Son yıllarda iklim değişikliğine yönelik sözleşmelerin imzalanması ve önlemlerin hayata geçirilmesi sonucunda, bu konudan sorumlu olan gelişmiş ülkeler sera gazı emisyonlarını azaltmaya çalışmaktadırlar.

Diğer yandan, sera gazını artıran ve kirlilik yaratan sektörlerdeki üretim faaliyetlerini DYY aracılığı ile gelişmekte olan ülkelere transfer edebilmektedirler. Günümüzde DYY’nin gelişmekte olan ülkelerde CO2

emisyonunu artıran bir faktör olup olmadığı yoğun olarak tartışılan konulardan biridir. Dolayısıyla bu durum, DYY ve CO2 emisyonu arasındaki ilişkiye yönelik araştırmaların önemini artırmıştır. Literatürde DYY ve CO2

emisyonu ilişkisini inceleyen teorik ve uygulamalı çalışmalar iki farklı hipotez üzerine kurulmuştur. Bunlar;

DYY’nin ev sahibi ülkede CO2 emisyonunu artırdığını savunan Kirlilik Sığınağı Hipotezi (KSH) ve tam tersi yeşil teknoloji yatırımlarını destekleyen DYY’nin ev sahibi ülkede CO2 emisyonunu olumlu yönde etkilediği sonucuna ulaşan Kirlilik Hale Hipotezi (KHH)’dir.

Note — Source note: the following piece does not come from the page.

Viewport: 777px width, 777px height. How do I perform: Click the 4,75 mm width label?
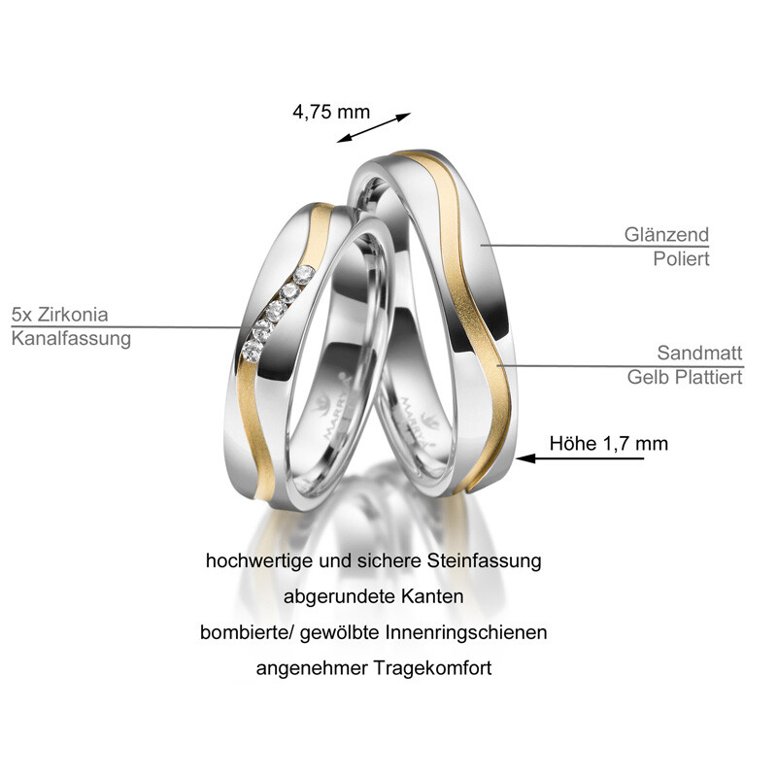[x=331, y=111]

KSH, DYY’nin kısıtlayıcı çevre politikaları uygulayan gelişmiş ülkelerden nispeten gevşek çevre düzenlemelerinin, ucuz işgücünün olduğu ülkelere yönlendiği görüşüne dayanmaktadır. Hipoteze göre, gelişmekte olan ülkelerde bulunan yabancı yatırımların, nispeten çevrenin ve doğal kaynakların daha fazla

(4)

tüketildiği kirli sektörlerde gerçekleştirilmesi söz konusudur. Bu durum, gelişmekte olan ülkelerde çevre bozulmalarını artırmakta ve ev sahibi ülkeleri “kirlilik sığınağı” haline getirmektedir. Gelişmiş ülkelerde uygulanan çevresel düzenlemeler ve katı kurallar sebebiyle üretim maliyetleri yükselmektedir. Bu düzenlemelerin ve artan maliyetlerin, firmaların yatırımlarını gelişmekte olan ülkelere yöneltmesine sebep olduğu öne sürülmektedir (Güzel ve Okumuş, 2020: 3). Gelişmekte olan ülkelerin kirlilik sığınağı haline gelmelerindeki ana sebepler, yabancı yatırımcıya sunmuş oldukları esnek çevre düzenlemeleri, bol doğal kaynak ve ucuz iş gücüdür. Uluslararası firmalar, gelişmiş ülkeler yerine bu tür gevşek çevre düzenlemeleri olan gelişmekte olan ülkeleri seçmektedirler. Bu durum, yeni kirlilik sığınaklarının ortaya çıkmasına neden olmaktadır. Böylelikle, gelişmekte olan ülkelerde çevre kirliliği ve bozulmalar artış göstermektedir (Tamazian vd., 2009: 247).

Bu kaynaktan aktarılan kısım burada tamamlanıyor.